To avoid the long waiting list for routine surgery or treatments, there are other routes you can consider. Private health insurance is a viable option. Traditional private medical insurance can be costly, but alternative private health insurance options operate slightly differently to keep costs lower for users.
These options don’t cover areas prioritised by the NHS, like cancer and heart disease, in order to keep premiums low. Private health insurance is more accessible for many and allows you to access treatment for health conditions that aren’t life-threatening but are having an impact on your life.
Not only can private health insurance help you access private treatment for non-urgent conditions more quickly than on the NHS, but you could also be helping to ease pressure on the health service. With fewer patients to treat, the NHS can address its backlog faster.
Is private insurance right for you?
Even with a concerted effort from the NHS, it’s likely that we’ll be living with longer waiting times for non-urgent surgery in the long term. If you’re worried about the impact this could have, private health insurance could help give you peace of mind.
Most providers will give you an instant quote so you can decide if it fits within your monthly budget. With most policies, the process is simple too. You make a GP appointment to get a referral as you normally would, then get in touch with your provider, who’ll assess your claim and arrange your appointment and payments. Some providers will even allow you to choose which hospital you attend.
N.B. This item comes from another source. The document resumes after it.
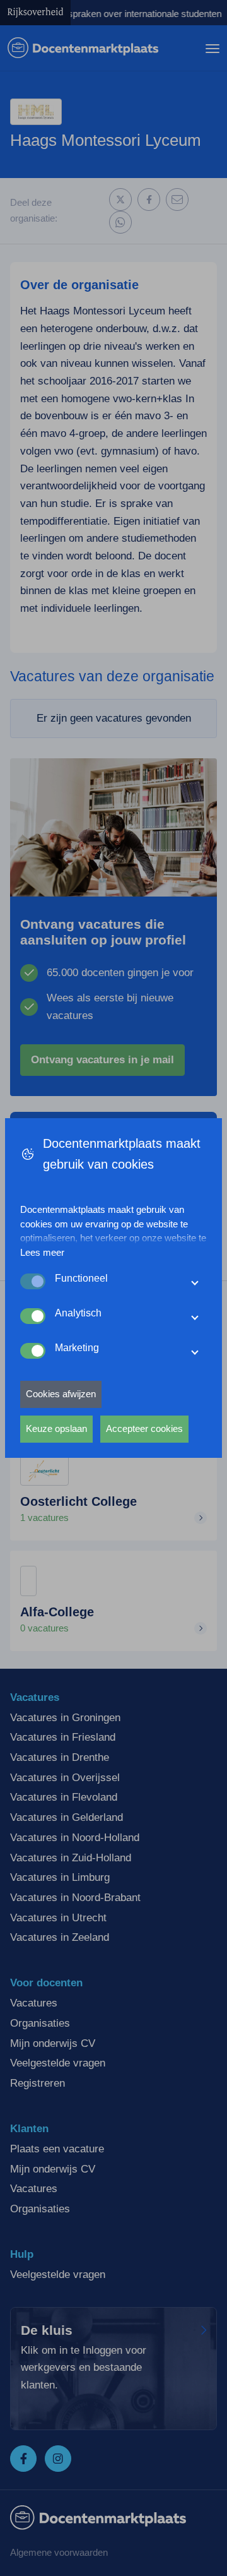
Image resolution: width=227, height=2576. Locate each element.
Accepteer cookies (144, 1428)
The NHS has been under extreme pressure for over 18 months now. While it has rightly focused on treating COVID-19 patients and life-threatening emergencies, more patients than ever are experiencing longer waiting times for routine appointments. In addition to the NHS receiving more support to address this backlog, you may be able to seek out affordable private health insurance to skip the queues, receive treatment quicker, and support the NHS in addressing its backlog.